Task brief: Only one stretch of the data below is wanted: the lines from the one with "The width and height of the screenshot is (840, 406)." through the one with "1280x727 pixels.", repeated exactly.

Records shown:

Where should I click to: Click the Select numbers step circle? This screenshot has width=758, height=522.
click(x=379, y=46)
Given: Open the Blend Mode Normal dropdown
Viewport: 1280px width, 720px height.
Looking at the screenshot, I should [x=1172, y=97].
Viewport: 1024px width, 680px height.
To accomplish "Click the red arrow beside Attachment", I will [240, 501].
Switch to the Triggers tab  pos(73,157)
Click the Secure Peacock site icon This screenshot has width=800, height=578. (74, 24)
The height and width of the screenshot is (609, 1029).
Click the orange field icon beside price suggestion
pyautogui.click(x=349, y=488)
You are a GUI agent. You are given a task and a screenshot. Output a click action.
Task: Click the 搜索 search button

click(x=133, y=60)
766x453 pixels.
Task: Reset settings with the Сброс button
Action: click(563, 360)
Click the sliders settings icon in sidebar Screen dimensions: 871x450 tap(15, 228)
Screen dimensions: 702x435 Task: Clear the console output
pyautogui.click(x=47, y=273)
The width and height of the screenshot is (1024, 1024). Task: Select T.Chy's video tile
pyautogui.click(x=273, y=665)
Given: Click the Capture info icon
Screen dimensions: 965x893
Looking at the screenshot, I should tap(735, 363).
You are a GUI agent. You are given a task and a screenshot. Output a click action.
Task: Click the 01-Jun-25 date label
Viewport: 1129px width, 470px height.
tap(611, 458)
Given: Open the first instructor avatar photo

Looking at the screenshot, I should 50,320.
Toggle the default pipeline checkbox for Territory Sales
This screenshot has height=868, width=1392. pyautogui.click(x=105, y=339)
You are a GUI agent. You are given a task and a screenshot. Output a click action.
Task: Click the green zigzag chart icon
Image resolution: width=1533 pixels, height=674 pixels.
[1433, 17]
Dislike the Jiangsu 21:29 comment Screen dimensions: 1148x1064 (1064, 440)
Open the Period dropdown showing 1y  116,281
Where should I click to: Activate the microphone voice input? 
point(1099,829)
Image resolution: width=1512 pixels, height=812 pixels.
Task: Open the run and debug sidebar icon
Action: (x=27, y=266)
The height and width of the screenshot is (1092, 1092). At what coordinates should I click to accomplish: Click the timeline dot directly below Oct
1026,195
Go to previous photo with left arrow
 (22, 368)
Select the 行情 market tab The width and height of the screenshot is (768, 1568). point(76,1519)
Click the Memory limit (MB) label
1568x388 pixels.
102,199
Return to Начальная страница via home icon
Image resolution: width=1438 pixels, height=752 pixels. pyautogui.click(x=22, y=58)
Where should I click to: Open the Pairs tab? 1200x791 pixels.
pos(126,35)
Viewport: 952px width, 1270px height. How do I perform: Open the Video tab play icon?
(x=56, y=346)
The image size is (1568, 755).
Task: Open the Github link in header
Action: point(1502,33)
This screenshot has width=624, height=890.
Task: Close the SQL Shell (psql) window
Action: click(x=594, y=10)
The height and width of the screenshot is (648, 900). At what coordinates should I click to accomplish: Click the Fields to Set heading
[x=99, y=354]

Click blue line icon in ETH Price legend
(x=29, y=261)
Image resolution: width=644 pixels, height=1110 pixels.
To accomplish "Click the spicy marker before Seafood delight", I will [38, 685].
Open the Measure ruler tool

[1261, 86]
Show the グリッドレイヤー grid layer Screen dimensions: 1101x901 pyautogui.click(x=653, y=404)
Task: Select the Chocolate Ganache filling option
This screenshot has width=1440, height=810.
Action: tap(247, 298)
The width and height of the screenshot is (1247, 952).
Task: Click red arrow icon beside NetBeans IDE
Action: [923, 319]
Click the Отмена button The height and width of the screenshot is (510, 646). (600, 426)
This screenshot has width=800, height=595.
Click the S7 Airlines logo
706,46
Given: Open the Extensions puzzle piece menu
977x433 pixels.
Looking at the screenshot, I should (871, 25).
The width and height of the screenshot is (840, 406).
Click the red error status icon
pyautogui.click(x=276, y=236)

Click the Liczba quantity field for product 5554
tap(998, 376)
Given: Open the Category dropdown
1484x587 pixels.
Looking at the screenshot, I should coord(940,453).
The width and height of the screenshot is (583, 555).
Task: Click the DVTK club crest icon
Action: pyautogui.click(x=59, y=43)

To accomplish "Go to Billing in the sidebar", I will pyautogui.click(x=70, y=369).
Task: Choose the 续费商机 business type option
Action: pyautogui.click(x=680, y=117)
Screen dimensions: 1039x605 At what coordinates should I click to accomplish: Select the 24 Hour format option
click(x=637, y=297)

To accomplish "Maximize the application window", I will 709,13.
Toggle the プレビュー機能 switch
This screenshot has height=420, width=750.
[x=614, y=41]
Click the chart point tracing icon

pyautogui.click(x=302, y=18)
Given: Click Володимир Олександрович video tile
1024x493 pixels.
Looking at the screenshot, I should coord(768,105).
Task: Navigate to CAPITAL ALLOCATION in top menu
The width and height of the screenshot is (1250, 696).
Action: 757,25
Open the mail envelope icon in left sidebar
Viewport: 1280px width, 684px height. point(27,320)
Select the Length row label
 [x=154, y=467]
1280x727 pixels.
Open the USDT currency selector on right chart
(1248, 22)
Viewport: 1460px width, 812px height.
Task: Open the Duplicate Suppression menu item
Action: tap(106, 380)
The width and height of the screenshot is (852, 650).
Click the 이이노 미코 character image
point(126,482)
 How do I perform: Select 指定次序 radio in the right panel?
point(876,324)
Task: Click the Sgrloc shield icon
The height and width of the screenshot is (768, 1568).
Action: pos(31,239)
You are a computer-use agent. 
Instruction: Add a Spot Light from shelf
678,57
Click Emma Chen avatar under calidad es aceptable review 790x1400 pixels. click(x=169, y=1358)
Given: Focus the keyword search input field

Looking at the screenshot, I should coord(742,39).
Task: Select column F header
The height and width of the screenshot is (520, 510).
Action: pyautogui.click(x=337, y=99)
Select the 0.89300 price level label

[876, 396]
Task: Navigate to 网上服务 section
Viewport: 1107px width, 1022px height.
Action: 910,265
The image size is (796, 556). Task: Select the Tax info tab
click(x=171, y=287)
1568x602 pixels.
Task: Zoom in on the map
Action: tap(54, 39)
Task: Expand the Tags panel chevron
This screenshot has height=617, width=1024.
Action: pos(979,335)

Expected answer:
The width and height of the screenshot is (840, 406).
Click the red error status icon
pyautogui.click(x=276, y=236)

Click the Liczba quantity field for product 5554
tap(998, 376)
Given: Open the Category dropdown
1484x587 pixels.
Looking at the screenshot, I should coord(940,453).
The width and height of the screenshot is (583, 555).
Task: Click the DVTK club crest icon
Action: pyautogui.click(x=59, y=43)

To accomplish "Go to Billing in the sidebar", I will pyautogui.click(x=70, y=369).
Task: Choose the 续费商机 business type option
Action: pyautogui.click(x=680, y=117)
Screen dimensions: 1039x605 At what coordinates should I click to accomplish: Select the 24 Hour format option
click(x=637, y=297)

To accomplish "Maximize the application window", I will 709,13.
Toggle the プレビュー機能 switch
This screenshot has height=420, width=750.
[x=614, y=41]
Click the chart point tracing icon

pyautogui.click(x=302, y=18)
Given: Click Володимир Олександрович video tile
1024x493 pixels.
Looking at the screenshot, I should coord(768,105).
Task: Navigate to CAPITAL ALLOCATION in top menu
The width and height of the screenshot is (1250, 696).
Action: 757,25
Open the mail envelope icon in left sidebar
Viewport: 1280px width, 684px height. point(27,320)
Select the Length row label
 [x=154, y=467]
1280x727 pixels.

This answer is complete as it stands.